WORK TO BE COMPLETED:
One line in the listing below contains "429x324 pixels.". Repeat that line and each line after it exactly, ending with the last one.

SUPPLIED MATERIAL:
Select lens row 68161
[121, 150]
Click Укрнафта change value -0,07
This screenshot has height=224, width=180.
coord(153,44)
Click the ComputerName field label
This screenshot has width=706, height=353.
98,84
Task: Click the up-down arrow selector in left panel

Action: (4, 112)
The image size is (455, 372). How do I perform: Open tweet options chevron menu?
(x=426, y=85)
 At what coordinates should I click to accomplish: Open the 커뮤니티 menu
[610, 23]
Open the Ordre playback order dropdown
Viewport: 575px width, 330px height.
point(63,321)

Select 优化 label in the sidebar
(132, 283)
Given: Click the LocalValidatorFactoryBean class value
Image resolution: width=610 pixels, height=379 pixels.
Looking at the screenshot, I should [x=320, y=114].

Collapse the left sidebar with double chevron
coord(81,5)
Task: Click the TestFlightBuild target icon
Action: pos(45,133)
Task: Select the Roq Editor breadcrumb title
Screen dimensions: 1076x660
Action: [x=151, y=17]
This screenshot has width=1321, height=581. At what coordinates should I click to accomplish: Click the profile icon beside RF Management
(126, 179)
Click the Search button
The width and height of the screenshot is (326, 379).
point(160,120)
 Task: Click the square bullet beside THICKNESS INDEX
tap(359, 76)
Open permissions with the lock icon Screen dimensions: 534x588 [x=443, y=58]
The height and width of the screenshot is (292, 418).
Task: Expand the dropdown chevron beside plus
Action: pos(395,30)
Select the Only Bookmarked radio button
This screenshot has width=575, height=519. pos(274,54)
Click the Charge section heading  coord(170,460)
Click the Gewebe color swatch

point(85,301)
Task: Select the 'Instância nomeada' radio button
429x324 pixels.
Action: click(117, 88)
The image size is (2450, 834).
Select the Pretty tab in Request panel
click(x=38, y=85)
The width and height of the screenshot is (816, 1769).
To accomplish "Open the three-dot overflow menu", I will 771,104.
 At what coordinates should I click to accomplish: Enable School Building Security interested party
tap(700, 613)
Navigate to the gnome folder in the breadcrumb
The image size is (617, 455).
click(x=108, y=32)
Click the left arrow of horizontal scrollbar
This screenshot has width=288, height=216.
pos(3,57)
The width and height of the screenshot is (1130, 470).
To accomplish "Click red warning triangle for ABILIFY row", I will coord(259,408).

SOLUTION FOR THIS EXERCISE:
429x324 pixels.
Action: click(117, 88)
The image size is (2450, 834).
Select the Pretty tab in Request panel
click(x=38, y=85)
The width and height of the screenshot is (816, 1769).
To accomplish "Open the three-dot overflow menu", I will 771,104.
 At what coordinates should I click to accomplish: Enable School Building Security interested party
tap(700, 613)
Navigate to the gnome folder in the breadcrumb
The image size is (617, 455).
click(x=108, y=32)
Click the left arrow of horizontal scrollbar
This screenshot has width=288, height=216.
pos(3,57)
The width and height of the screenshot is (1130, 470).
To accomplish "Click red warning triangle for ABILIFY row", I will coord(259,408).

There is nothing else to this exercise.